┌─ EXTRACTED RECORDS

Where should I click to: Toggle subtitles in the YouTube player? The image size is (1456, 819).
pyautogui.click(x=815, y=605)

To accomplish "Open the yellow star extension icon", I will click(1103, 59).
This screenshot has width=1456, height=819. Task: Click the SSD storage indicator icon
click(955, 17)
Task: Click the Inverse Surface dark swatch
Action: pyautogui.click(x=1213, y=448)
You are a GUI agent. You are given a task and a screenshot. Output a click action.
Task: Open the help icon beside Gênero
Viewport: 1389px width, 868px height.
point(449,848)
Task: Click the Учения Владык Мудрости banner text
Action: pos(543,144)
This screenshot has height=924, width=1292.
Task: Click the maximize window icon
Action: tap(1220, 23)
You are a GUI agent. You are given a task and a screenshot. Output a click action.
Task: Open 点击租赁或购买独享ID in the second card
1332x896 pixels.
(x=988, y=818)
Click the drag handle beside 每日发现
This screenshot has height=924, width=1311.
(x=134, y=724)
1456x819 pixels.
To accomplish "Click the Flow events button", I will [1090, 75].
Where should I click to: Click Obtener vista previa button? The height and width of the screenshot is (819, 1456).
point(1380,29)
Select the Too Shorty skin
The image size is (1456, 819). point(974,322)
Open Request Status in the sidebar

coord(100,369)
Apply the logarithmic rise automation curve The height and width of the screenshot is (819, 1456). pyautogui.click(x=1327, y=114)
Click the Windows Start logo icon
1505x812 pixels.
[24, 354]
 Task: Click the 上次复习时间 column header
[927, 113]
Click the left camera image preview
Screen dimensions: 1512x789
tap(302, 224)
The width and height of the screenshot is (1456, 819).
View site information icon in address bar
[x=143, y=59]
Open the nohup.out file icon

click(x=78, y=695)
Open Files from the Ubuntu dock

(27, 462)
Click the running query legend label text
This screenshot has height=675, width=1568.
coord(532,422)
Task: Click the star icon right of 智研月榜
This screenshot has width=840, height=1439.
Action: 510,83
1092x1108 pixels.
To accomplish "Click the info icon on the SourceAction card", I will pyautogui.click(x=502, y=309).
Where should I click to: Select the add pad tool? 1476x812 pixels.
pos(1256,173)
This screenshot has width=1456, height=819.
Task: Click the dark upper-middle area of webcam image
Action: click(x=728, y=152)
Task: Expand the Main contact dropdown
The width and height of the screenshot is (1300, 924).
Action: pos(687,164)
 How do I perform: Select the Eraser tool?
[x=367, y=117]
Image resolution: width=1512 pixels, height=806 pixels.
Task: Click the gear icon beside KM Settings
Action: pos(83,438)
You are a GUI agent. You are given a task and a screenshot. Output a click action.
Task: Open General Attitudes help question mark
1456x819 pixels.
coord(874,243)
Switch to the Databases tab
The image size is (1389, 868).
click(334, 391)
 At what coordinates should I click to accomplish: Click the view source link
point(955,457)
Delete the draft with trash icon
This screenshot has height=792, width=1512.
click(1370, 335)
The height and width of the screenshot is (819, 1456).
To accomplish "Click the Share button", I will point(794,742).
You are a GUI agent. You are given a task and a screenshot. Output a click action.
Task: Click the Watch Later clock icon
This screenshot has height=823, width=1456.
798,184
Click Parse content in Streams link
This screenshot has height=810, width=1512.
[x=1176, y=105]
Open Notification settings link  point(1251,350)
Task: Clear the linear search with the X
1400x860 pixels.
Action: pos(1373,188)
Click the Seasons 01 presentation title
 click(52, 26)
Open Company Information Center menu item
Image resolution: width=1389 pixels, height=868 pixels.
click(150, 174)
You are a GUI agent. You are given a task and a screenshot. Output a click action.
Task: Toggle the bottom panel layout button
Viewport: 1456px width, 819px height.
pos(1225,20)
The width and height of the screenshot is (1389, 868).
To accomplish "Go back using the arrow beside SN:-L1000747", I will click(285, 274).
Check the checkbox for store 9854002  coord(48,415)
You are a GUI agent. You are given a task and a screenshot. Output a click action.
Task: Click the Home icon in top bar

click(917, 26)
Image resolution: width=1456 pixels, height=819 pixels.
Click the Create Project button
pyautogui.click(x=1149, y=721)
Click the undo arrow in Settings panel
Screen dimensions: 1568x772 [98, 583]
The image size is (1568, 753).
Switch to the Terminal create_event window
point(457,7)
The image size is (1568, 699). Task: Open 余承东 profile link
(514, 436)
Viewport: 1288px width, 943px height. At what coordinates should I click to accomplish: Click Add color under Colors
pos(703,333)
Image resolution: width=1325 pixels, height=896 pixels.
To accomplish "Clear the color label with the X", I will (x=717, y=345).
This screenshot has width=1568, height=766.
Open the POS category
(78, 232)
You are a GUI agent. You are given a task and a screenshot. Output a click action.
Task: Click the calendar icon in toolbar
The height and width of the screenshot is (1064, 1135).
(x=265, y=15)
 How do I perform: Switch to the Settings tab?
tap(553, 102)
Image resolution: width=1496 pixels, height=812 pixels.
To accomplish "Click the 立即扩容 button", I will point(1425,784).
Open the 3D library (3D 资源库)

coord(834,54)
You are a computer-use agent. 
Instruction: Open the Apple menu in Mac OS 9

└─

== DESCRIPTION OF THE TASK ==
Without omitting anything, reproduce the whole of the data.

== RESULT ==
Where should I click to: Toggle subtitles in the YouTube player? The image size is (1456, 819).
pyautogui.click(x=815, y=605)

To accomplish "Open the yellow star extension icon", I will click(1103, 59).
This screenshot has width=1456, height=819. Task: Click the SSD storage indicator icon
click(955, 17)
Task: Click the Inverse Surface dark swatch
Action: pyautogui.click(x=1213, y=448)
You are a GUI agent. You are given a task and a screenshot. Output a click action.
Task: Open the help icon beside Gênero
Viewport: 1389px width, 868px height.
point(449,848)
Task: Click the Учения Владык Мудрости banner text
Action: pos(543,144)
This screenshot has height=924, width=1292.
Task: Click the maximize window icon
Action: tap(1220, 23)
You are a GUI agent. You are given a task and a screenshot. Output a click action.
Task: Open 点击租赁或购买独享ID in the second card
1332x896 pixels.
(x=988, y=818)
Click the drag handle beside 每日发现
This screenshot has height=924, width=1311.
(x=134, y=724)
1456x819 pixels.
To accomplish "Click the Flow events button", I will [1090, 75].
Where should I click to: Click Obtener vista previa button? The height and width of the screenshot is (819, 1456).
point(1380,29)
Select the Too Shorty skin
The image size is (1456, 819). point(974,322)
Open Request Status in the sidebar

coord(100,369)
Apply the logarithmic rise automation curve The height and width of the screenshot is (819, 1456). pyautogui.click(x=1327, y=114)
Click the Windows Start logo icon
1505x812 pixels.
[24, 354]
 Task: Click the 上次复习时间 column header
[927, 113]
Click the left camera image preview
Screen dimensions: 1512x789
tap(302, 224)
The width and height of the screenshot is (1456, 819).
View site information icon in address bar
[x=143, y=59]
Open the nohup.out file icon

click(x=78, y=695)
Open Files from the Ubuntu dock

(27, 462)
Click the running query legend label text
This screenshot has height=675, width=1568.
coord(532,422)
Task: Click the star icon right of 智研月榜
This screenshot has width=840, height=1439.
Action: 510,83
1092x1108 pixels.
To accomplish "Click the info icon on the SourceAction card", I will pyautogui.click(x=502, y=309).
Where should I click to: Select the add pad tool? 1476x812 pixels.
pos(1256,173)
This screenshot has width=1456, height=819.
Task: Click the dark upper-middle area of webcam image
Action: click(x=728, y=152)
Task: Expand the Main contact dropdown
The width and height of the screenshot is (1300, 924).
Action: pos(687,164)
 How do I perform: Select the Eraser tool?
[x=367, y=117]
Image resolution: width=1512 pixels, height=806 pixels.
Task: Click the gear icon beside KM Settings
Action: pos(83,438)
You are a GUI agent. You are given a task and a screenshot. Output a click action.
Task: Open General Attitudes help question mark
1456x819 pixels.
coord(874,243)
Switch to the Databases tab
The image size is (1389, 868).
click(334, 391)
 At what coordinates should I click to accomplish: Click the view source link
point(955,457)
Delete the draft with trash icon
This screenshot has height=792, width=1512.
click(1370, 335)
The height and width of the screenshot is (819, 1456).
To accomplish "Click the Share button", I will point(794,742).
You are a GUI agent. You are given a task and a screenshot. Output a click action.
Task: Click the Watch Later clock icon
This screenshot has height=823, width=1456.
798,184
Click Parse content in Streams link
This screenshot has height=810, width=1512.
[x=1176, y=105]
Open Notification settings link  point(1251,350)
Task: Clear the linear search with the X
1400x860 pixels.
Action: pos(1373,188)
Click the Seasons 01 presentation title
 click(52, 26)
Open Company Information Center menu item
Image resolution: width=1389 pixels, height=868 pixels.
click(150, 174)
You are a GUI agent. You are given a task and a screenshot. Output a click action.
Task: Toggle the bottom panel layout button
Viewport: 1456px width, 819px height.
pos(1225,20)
The width and height of the screenshot is (1389, 868).
To accomplish "Go back using the arrow beside SN:-L1000747", I will click(285, 274).
Check the checkbox for store 9854002  coord(48,415)
You are a GUI agent. You are given a task and a screenshot. Output a click action.
Task: Click the Home icon in top bar

click(917, 26)
Image resolution: width=1456 pixels, height=819 pixels.
Click the Create Project button
pyautogui.click(x=1149, y=721)
Click the undo arrow in Settings panel
Screen dimensions: 1568x772 [98, 583]
The image size is (1568, 753).
Switch to the Terminal create_event window
point(457,7)
The image size is (1568, 699). Task: Open 余承东 profile link
(514, 436)
Viewport: 1288px width, 943px height. At what coordinates should I click to accomplish: Click Add color under Colors
pos(703,333)
Image resolution: width=1325 pixels, height=896 pixels.
To accomplish "Clear the color label with the X", I will (x=717, y=345).
This screenshot has width=1568, height=766.
Open the POS category
(78, 232)
You are a GUI agent. You are given a task and a screenshot. Output a click action.
Task: Click the calendar icon in toolbar
The height and width of the screenshot is (1064, 1135).
(x=265, y=15)
 How do I perform: Switch to the Settings tab?
tap(553, 102)
Image resolution: width=1496 pixels, height=812 pixels.
To accomplish "Click the 立即扩容 button", I will point(1425,784).
Open the 3D library (3D 资源库)

coord(834,54)
You are a computer-use agent. 
Instruction: Open the Apple menu in Mac OS 9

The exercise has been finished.